Some systems may show differences in variable names due to 32-bit versus 64-bit implementations. The exact variable names are irrelevant in this experiment—focus instead on the methodology that is explained. Using these variables and your knowledge of the VACB array header data structures, you can use the kernel debugger to list all the VACB array headers. The CcVacbArrays variable is an array of pointers to VACB array headers, which you dereference in order to dump the contents of the _VACB_ARRAY_HEADERs. First, obtain the highest array index:lkd> dd nt!CcVacbArraysHighestUsedIndex l 1 8194ba7c 00000000

And now you can dereference each index until the maximum index. On this system (and this is the norm), the highest index is 0, which means there’s only one header to dereference:lkd> ?? (*((nt!_VACB_ARRAY_HEADER***)@@(nt!CcVacbArrays)))[0] struct _VACB_ARRAY_HEADER * 0x8315b000 +0x000 VacbArrayIndex : 0 +0x004 MappingCount : 0x5ab +0x008 HighestMappedIndex : 0x9a9 +0x00c Reserved : 0

If there were more, you could change the array index at the end of the command with a higher number, until you reached the highest used index. The output shows that the system has only one VACB array with 1,451 (0x5ab) active VACBs.

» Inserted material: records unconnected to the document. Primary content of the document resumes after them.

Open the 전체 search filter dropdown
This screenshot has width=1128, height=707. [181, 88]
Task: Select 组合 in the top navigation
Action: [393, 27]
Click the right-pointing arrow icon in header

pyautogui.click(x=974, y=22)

Finally, the CcNumberOfFreeVacbs variable stores the number of VACBs on the free VACB list. Dumping this variable on the system used for the experiment results in 2,645 (0xa55):lkd> dd nt!CcNumberOfFreeVacbs l 1 8197c768 00000a55

As expected, the sum of the free (0x5ab—1,451 decimal) and active VACBs (0xa55—2,645 decimal) on a 32-bit system with one VACB array equals 4,096, the number of VACBs in one VACB array. If the system were to run out of free VACBs, the cache manager would try to allocate a new VACB array. Because of the volatile nature of this experiment, your system may create and/or free additional VACBs between the two steps (dumping the active and then the free VACBs). This might cause your total of free and active VACBs to not match exactly 4,096. Try quickly repeating the experiment a couple of times if this happens, although you may never get stale numbers, especially if there is lots of file system activity on the system.

Per-File Cache Data Structures

Each open handle to a file has a corresponding file object. (File objects are explained in detail in Chapter 8.) If the file is cached, the file object points to a private cache map structure that contains the location of the last two reads so that the cache manager can perform intelligent read-ahead (described later, in the section Intelligent Read-Ahead). In addition, all the private cache maps for open instances of a file are linked together.

Each cached file (as opposed to file object) has a shared cache map structure that describes the state of the cached file, including its size and its valid data length. (The function of the valid data length field is explained in the section Write-Back Caching and Lazy Writing.) The shared cache map also points to the section object (maintained by the memory manager and which describes the file’s mapping into virtual memory), the list of private cache maps associated with that file, and any VACBs that describe currently mapped views of the file in the system cache. (See Chapter 10 for more about section object pointers.) The relationships among these per-file cache data structures are illustrated in Figure 11-7.

When asked to read from a particular file, the cache manager must determine the answers to two questions:

Is the file in the cache?

If so, which VACB, if any, refers to the requested location?